Coincidentia oppositorum, istantanee di schieramenti inversi, in fila su più fronti. Un passo in avanti, uno in dietro. Succede così, inutile fingere moralismi. Il calcio non è mai stato per suore orsoline, alla faccia del pionierismo seminarista d’inizio secolo. Il primo morto (in tribuna) è a Viareggio nel 1920. Il primo (in campo, poi agonia) un brasi-laziale nel 1935. La prima sparatoria tra tifosi nel 1925, genoani e bolognesi alla stazione di Torino, spareggio scudetto sabaudo. Non c’erano moviole in pay per view né barbariche orde di ultrà, ma per calcio si moriva lo stesso, dentro e fuori gli stadi, senza tessera del tifoso.

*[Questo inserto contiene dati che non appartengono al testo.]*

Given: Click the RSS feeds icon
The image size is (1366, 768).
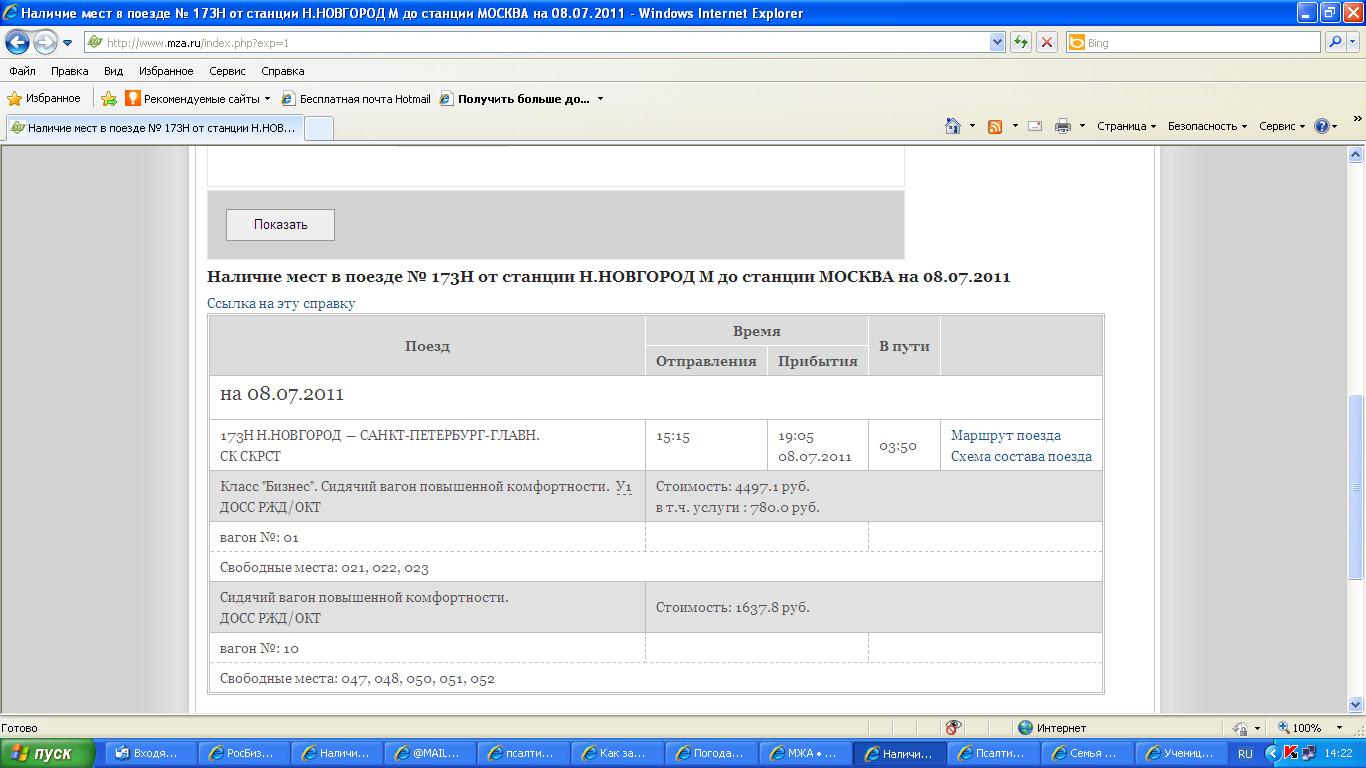Looking at the screenshot, I should pyautogui.click(x=995, y=126).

Oggi si cerca il Terzo Tempo come nel rugby, oltre bandiere, risse e barricate. Pedagogia vivificata. Ricordate il funerale di Gabriele Sandri? Gente di ogni città, sciarpe di ogni colore intrecciate, curve di Lazio e Roma coi gruppi di Milan, Inter, Juve e Napoli. E tanti altri ancora. Tracce di convergenze parallele, come in morte di Piermario Morosini. Zone pubbliche di metabolizzazione del lutto, cultura tribale nell’estremo saluto. Orgia taumaturgica per trasformare il male in bene, nell’universo simbolico di templi atei senza catechesi. Allo stadio come sul sagrato, in curva come a messa, nell’eucarestia misterica per figli del dio pallone. Nel 2004 i funerali dell’ultrà Emiliano De Rosso officiati al Castellani, lo stadio di Empoli. Nel 2008 l’estrema unzione di Andrea Vinti ‘Skrondo’ nel Renato Curi di Perugia e di Alessandro Papini nello stadio di Torre Annunziata, Savoia Football Club. E prima della tumulazione, la salma del capo popolo Fabrizio Carroccia (2011) fuori la Curva Sud dell’Olimpico capitolino. Martirologia oltre scorribandismo e faziosismo, per giustizia a Celestino Colombi (1993), Matteo Bagnaresi (Boys Parma, 2008) e Eugenio Bortolon (vicentino, 2009). (4)

Storie diverse per cuori tifosi uguali. Vite spezzate ma intatte nell’inconscio e nell’armonico collettivo, tra curve e società civile. Un vincolo d’unione con l’oltre tomba nato dal basso, prodotto da giovani in cerca di vie d’uscita da un mondo arido e stretto, dove non si può mai dar nulla per scontato. Perché dalla giostra del calcio si esce facilmente e si scende alla prima fermata, dove la vita umana – a volte – vale meno di zero. Niente sacello se prevalgono business, lobby e cani sciolti. Non sempre, cambiando gli addendi, la somma fa ugualmente il totale. Sciacalli e arpie s’annidano proprio lì dove, prima, era Caronte. In passato non ci si fermò per le 39 vittime dell’Heysel e a Genova, quest’anno, la Lega di Serie B ha vietato il minuto di raccoglimento per il trapasso di due amatissimi tifosi Samp (ricordati in Assemblea Bwin per correggere il tiro). Ancora oggi, poi, si profana il riposo eterno di Facchetti, Paparelli, dei caduti di Superga, Spagnolo e De Falchi, ignobilmente vilipesi e strumentalizzati dall’altra faccia della stessa medaglia. Interpreti da stadio a parti mutate. Senza santi in paradiso, dove – convertita e scomunicata – non arde nemmeno la luce del Milite Ignoto.